◆ **EXTRACT TO READ**:

— BEGIN —

Thursday, August 28, 2014

The Thief

It seems Jesus is always showing up when we least expect, at the most unexpected times, sometimes when we’re asleep, certainly when we’re not anticipating him. Ultimately he admits to us this morning that he is like a thief, a real sneak. “Be sure of this: if the master of the house had known the hour when the thief was coming, he would not have let his house be broken into.  You also must be prepared, for at an hour you do not expect, the Son of Man will come.’” He wants to break in. But that being said, the Gospel seems to imply that, almost playfully, he wants to be caught in the act.

We are called constantly to welcome the mystery of God in the midst of ordinariness. and our waiting is about powerlessness and poverty, for in Jesus the mystery of God is constantly revealed even as it is hidden. If indeed we seek intimacy with this Mystery, vigilance will always be essential because of the divine reversal that always obtains. God is always reversing things, turning things upside-down, doing it his way, sneaking in through the side door.

— END —

◆ **GIVEN INSTRUCTION A**:
Rewrite the reflection from "It seems Jesus" up to and including "in the act.", changing "thief" to "burglar".
The reflection and the entries that come after it have nothing to do with each other.

◆ **THE INPUT**:
— BEGIN —

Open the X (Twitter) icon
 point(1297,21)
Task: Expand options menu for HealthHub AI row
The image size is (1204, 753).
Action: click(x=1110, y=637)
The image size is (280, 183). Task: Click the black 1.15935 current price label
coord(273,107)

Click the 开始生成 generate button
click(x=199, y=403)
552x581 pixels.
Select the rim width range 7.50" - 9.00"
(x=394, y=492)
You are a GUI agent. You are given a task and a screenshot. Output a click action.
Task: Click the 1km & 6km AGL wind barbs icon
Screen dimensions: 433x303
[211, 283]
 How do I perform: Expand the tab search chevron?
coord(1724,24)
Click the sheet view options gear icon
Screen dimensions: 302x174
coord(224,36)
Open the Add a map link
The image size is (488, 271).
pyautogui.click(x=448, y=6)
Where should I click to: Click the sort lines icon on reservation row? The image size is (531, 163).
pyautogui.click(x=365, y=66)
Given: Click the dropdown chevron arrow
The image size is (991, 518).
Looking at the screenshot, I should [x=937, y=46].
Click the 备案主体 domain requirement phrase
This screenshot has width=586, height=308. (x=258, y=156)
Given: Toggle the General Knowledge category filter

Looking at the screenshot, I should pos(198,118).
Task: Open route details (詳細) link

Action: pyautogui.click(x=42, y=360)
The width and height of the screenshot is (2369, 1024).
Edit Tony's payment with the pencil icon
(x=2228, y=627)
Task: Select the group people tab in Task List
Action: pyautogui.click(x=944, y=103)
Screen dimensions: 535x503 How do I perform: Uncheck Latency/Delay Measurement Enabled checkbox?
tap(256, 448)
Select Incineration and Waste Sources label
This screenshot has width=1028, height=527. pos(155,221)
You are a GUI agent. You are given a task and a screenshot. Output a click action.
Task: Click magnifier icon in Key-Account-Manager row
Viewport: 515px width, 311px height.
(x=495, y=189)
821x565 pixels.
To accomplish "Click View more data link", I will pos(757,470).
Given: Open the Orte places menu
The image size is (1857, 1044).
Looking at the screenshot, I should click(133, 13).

— END —

◆ **GIVEN INSTRUCTION B**:
Recast the entries from the line with "How do I perform: Expand" up to and including the line with "pyautogui.click(x=365, y=66)" as a JSON list of strings, one string per line, leaving out blank lines.

◆ **WORKED ANSWER A**:
It seems Jesus is always showing up when we least expect, at the most unexpected times, sometimes when we’re asleep, certainly when we’re not anticipating him. Ultimately he admits to us this morning that he is like a burglar, a real sneak. “Be sure of this: if the master of the house had known the hour when the burglar was coming, he would not have let his house be broken into.  You also must be prepared, for at an hour you do not expect, the Son of Man will come.’” He wants to break in. But that being said, the Gospel seems to imply that, almost playfully, he wants to be caught in the act.

◆ **WORKED ANSWER B**:
[
  " How do I perform: Expand the tab search chevron?",
  "coord(1724,24)",
  "Click the sheet view options gear icon",
  "Screen dimensions: 302x174",
  "coord(224,36)",
  "Open the Add a map link",
  "The image size is (488, 271).",
  "pyautogui.click(x=448, y=6)",
  "Where should I click to: Click the sort lines icon on reservation row? The image size is (531, 163).",
  "pyautogui.click(x=365, y=66)"
]